Yukarıda dendiği gibi, ahlâk göreceli bir kavram. Ben, beni keriz yerine koyan yayınevlerinden çıkan kitaplar için korsana yönelmekten -en ufak bir şekilde- rahatsız değilim.
Siz, "Ben orjinal alıyorum, emeğa saygı, +rep," diye kendinizi rahatlatmaya devam edin.
Önce yayınevi adım atsın, sonra iş okuyucuya düşsün...
Peki, o zaman söyleyecek fazla bir şey kalmadı. Tartışma kısır döngüye gireceği için bir şey yazmıyorum artık bu konu üzerine. Ayrıntılarıyla anlattığım süreçler ve önemli noktalar bence birçok şeyi açıklıyor ama sanırım temelde algı farklılıklarımız var.
Herkese iyi okumalar.
Bu yorum silinmiş
@ledddd valla teşekkürler bu kadar bilgi için ama ben gene de uçuk fiyatta olan kitapların korsanını almaya devam edeceğim, sonuçta öğrenciyim ve düzenli bir maaşım yok, ki eminim sen de korsan almışsındır bir kez bile olsa
@eylemsizlik86
Peki, özür dilerim.
@murit
Hayır almadım. Evdeki kütüphanemiz benim için yeterliydi. Ablamın kişisel kütüphanesinden de yayarlandım ve zamanla kendi kütüphanemi oluşturdum. Zaten okumaya da öyle çok küçükken başlamış değilim. Lise zamanlarımda düzenli olarak okumaya başladım. Eğer okumak istediğim bir kitap evde yoksa, ablamın arşivinde de yoksa ve ben param yetmediği için alamamışsam o kitabı, gidip de korsanını almadım. O kitabı okumadım yani. Başka okuyacak kitaplar vardı çünkü. Türkiye'de fazla kitap okuyan yoksa da çok sayıda kitap var. Asıl amacımız kitap okumaksa bulmak hiç de zor değil. Çok iyi hatırlıyorum, lise yıllarında maddi durumu hiç iyi olmayan bir sınıf arkadaşım oradan buradan bulduğu her kitabı okurdu. Türlü türlü kitaplar okurdu. Evlerinde zaten herhangi bir kitap ya da kütüphane yoktu ama sürekli elinde kitap, dergi vs. olur ve okurdu. Bir gün de korsan almamıştı. Zar zor bulduğu o kitaplara emek verenlere saygısı vardı çünkü. Daha sonradan ingiliz dili ve edebiyatını bitirdi bu adam. Bugünlerde çok görüşmesek de o zamanlar benim kitap okumam üzerinde etkisi büyüktür. Demek istediğim temel amaç kitap okumaksa, kitap her zaman bulunur.
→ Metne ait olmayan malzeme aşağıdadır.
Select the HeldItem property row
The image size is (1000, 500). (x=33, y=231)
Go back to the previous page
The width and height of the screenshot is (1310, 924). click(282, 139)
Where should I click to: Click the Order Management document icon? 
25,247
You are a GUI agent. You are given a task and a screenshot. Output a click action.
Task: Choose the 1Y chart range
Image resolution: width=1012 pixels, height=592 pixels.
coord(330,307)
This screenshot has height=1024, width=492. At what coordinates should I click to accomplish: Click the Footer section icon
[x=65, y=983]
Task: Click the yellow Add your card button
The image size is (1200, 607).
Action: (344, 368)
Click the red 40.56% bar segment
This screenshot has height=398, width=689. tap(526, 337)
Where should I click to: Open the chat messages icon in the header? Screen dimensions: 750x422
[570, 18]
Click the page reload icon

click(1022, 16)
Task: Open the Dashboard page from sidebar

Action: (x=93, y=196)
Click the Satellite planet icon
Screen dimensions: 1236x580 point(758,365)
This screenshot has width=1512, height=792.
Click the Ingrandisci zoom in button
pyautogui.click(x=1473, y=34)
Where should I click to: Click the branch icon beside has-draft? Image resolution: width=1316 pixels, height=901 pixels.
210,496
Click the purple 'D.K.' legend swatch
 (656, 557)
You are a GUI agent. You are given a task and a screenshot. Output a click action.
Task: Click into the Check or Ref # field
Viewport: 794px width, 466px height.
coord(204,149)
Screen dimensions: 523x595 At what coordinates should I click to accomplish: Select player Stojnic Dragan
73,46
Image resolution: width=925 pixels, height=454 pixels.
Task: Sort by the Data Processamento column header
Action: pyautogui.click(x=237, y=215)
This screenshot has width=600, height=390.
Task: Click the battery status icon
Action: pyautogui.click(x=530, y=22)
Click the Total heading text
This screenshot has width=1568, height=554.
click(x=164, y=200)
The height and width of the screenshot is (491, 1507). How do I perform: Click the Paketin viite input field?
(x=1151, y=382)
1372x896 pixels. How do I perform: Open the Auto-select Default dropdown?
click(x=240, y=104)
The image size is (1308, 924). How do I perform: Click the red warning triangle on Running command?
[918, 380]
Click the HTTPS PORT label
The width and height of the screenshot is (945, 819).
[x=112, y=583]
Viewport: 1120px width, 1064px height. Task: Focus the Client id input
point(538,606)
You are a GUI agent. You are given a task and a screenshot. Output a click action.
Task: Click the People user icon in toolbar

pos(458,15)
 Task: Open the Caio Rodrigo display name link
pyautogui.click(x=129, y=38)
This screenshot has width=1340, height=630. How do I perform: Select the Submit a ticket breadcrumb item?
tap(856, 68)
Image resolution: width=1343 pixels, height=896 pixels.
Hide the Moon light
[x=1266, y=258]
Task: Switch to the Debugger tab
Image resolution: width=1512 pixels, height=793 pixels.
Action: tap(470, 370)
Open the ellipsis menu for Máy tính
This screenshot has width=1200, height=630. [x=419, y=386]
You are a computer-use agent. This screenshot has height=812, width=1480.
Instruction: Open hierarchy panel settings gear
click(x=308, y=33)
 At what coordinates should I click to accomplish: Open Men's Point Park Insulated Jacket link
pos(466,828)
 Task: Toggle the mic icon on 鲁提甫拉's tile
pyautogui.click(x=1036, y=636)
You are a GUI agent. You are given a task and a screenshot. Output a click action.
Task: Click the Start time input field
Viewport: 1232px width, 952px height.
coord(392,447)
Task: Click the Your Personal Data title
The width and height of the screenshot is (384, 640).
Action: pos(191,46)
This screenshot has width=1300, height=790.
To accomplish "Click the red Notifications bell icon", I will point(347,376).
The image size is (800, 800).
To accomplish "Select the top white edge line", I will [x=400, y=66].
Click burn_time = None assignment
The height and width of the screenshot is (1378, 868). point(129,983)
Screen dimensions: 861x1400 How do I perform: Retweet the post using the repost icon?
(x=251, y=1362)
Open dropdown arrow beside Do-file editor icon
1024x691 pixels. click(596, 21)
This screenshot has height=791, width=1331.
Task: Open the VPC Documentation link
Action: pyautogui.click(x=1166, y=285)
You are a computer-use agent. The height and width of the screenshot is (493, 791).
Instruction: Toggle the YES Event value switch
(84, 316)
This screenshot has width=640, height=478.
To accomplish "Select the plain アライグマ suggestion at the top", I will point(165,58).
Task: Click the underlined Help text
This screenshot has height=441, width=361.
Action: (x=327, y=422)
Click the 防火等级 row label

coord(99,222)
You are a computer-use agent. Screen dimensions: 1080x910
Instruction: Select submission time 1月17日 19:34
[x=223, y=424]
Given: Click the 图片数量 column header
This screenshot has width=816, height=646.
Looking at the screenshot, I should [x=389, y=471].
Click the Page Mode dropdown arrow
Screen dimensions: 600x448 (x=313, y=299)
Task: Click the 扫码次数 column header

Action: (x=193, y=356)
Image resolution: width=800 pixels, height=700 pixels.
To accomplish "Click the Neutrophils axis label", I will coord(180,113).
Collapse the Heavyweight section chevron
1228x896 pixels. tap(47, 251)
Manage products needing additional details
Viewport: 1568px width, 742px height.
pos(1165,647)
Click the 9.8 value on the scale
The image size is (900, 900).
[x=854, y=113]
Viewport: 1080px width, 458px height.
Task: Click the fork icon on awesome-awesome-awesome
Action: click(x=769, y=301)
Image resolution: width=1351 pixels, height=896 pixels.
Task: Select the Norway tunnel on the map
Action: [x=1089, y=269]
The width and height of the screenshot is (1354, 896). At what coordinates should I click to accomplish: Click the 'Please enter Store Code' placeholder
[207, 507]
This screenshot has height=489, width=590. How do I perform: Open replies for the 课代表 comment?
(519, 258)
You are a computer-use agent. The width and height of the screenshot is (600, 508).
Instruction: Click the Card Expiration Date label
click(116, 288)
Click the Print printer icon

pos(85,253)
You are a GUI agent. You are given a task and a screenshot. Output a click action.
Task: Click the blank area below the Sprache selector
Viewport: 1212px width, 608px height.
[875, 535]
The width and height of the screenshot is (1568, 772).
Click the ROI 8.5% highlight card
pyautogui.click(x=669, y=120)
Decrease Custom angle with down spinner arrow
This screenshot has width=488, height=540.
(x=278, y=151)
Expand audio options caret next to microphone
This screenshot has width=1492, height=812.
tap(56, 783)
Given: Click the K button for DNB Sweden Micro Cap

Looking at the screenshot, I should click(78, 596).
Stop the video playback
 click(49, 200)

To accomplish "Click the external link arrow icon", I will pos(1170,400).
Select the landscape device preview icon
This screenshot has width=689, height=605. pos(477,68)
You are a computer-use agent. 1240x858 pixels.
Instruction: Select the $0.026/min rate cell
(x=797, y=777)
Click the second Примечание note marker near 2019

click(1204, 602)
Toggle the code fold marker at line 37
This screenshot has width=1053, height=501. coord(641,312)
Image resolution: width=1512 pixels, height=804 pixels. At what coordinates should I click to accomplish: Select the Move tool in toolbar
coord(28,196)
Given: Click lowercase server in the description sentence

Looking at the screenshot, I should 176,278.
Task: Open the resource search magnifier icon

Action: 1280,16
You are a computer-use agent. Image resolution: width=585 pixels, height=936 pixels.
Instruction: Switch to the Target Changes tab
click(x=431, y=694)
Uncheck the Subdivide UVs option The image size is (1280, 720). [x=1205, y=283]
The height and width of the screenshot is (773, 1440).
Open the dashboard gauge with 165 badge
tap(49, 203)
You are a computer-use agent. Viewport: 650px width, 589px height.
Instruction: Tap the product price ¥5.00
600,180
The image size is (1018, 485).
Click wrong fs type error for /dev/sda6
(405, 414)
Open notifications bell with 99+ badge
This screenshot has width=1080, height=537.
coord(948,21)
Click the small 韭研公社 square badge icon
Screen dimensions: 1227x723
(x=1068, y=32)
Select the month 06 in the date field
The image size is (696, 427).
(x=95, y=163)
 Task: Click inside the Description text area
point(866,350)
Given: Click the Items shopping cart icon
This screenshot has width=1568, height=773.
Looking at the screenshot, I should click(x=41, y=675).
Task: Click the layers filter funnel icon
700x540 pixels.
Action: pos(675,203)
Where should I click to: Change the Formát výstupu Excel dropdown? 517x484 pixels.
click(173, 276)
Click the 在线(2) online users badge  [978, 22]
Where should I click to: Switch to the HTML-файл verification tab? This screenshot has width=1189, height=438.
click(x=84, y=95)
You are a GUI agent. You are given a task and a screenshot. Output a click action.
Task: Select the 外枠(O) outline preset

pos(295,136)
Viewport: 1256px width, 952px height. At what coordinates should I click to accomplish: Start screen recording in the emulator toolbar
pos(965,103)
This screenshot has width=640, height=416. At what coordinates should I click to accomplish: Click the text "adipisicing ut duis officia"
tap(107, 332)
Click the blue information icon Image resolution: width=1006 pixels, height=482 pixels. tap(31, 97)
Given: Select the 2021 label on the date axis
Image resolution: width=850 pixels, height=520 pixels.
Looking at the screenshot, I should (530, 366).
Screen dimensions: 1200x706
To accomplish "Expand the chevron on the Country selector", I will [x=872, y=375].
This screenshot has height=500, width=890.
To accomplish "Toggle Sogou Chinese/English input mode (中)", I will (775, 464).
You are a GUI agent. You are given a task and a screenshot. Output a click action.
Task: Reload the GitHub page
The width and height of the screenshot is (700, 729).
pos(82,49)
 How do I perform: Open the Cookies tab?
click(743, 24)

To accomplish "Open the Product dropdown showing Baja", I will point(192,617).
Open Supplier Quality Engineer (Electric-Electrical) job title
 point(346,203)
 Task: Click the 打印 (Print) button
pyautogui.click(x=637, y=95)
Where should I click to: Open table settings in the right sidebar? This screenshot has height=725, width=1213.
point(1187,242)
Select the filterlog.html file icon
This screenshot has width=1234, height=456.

Ben yazılanları büyük bir hayretle okuyorum,okuruz diyenlerin ne şekilde olursa olsun okuruz demesi gerçekten çok üzücü...Hukukçular ses etmiyor,diyenler var,ben bir hukukçuyum ama şu an bir okur olarak yazıyorum ,korsan kitap almak; kitaplar pahalı olsada yanlış,öğrenci olsakta yanlış yani neticede yanlış...Yanlış bir başka yanlışla düzeltilmez,ben fakirim sende ise mal çok diye hırsızlık yapanlara ne diyelim.Bu durumda onlarıda mı destekleyelim,evet kitapların pahalı olması da yanlış ama bu korsana destek anlamına gelmemeli... Kanunlar korsanı yasaklıyor, burası açık, bence aynı zamanda günah...ledddd sana katılıyorum, temel amaç kitap okumaksa, kitap her zaman bulunur.Kişi nerede olursa olsun,ne konumda bulunursa bulunsun doğru yoldan ayrılmamalı ve bu konuda kendine bahane bulmamalı.